▶ **PROBLEM STATEMENT**:
Below are the records; give the number of their lines that contain the word "each" and nothing more.

(Saved entries)
+---+

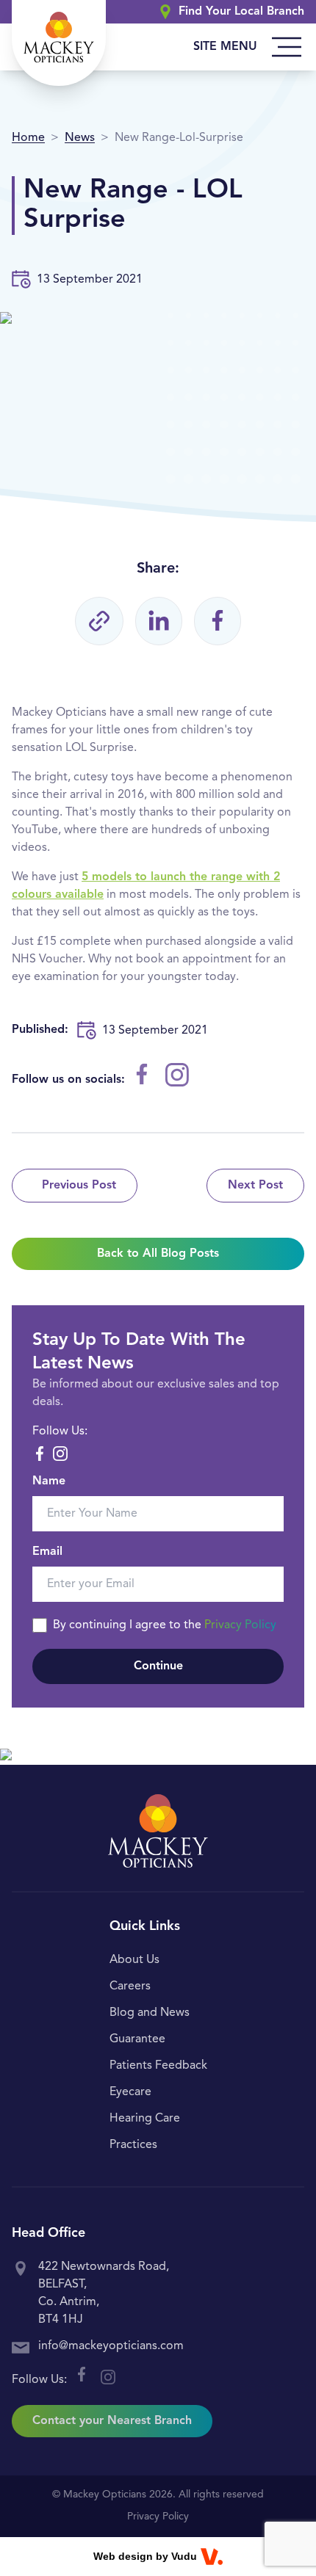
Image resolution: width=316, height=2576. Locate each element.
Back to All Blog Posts (158, 1254)
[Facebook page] (142, 1074)
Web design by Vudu (145, 2556)
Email (47, 1552)
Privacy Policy (240, 1625)
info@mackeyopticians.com (111, 2346)
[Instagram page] (177, 1074)
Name (48, 1481)
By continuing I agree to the (164, 1625)
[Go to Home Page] (59, 43)
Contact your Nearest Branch (112, 2421)
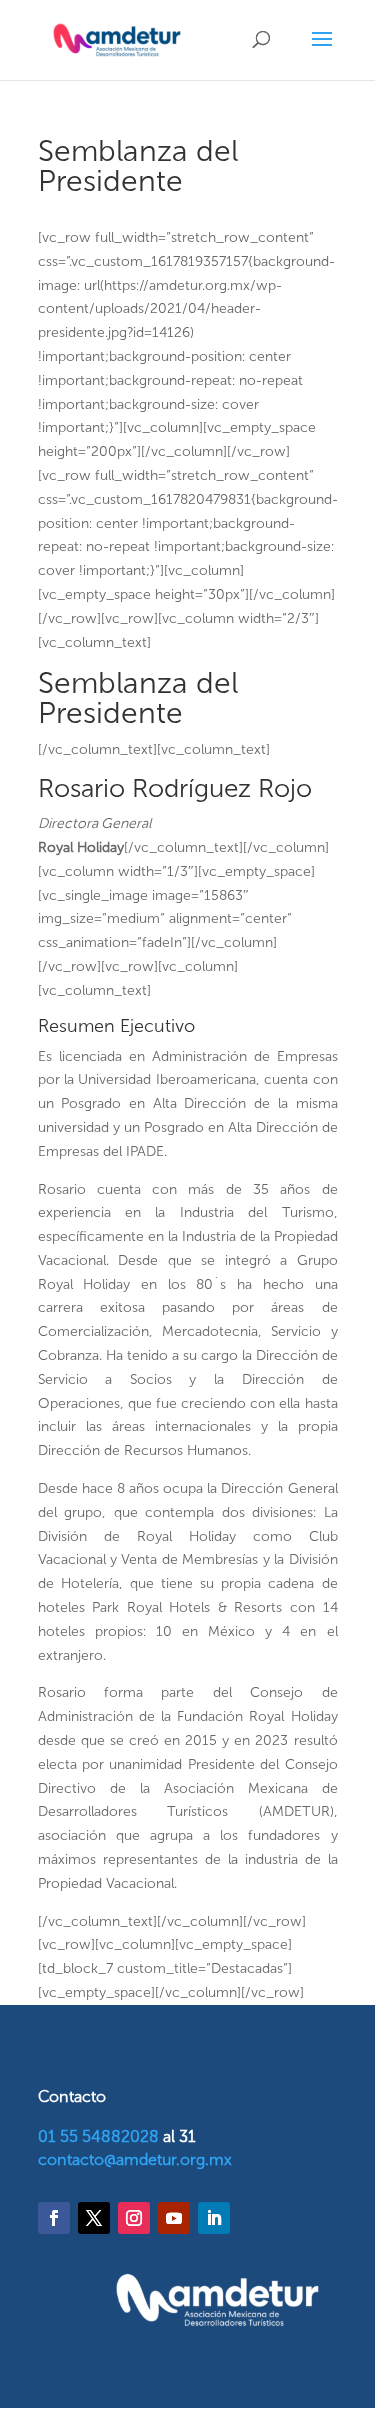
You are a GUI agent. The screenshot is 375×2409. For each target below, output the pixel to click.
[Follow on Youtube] (174, 2218)
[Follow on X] (94, 2218)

+---+

▶ **WRITTEN SOLUTION**:
2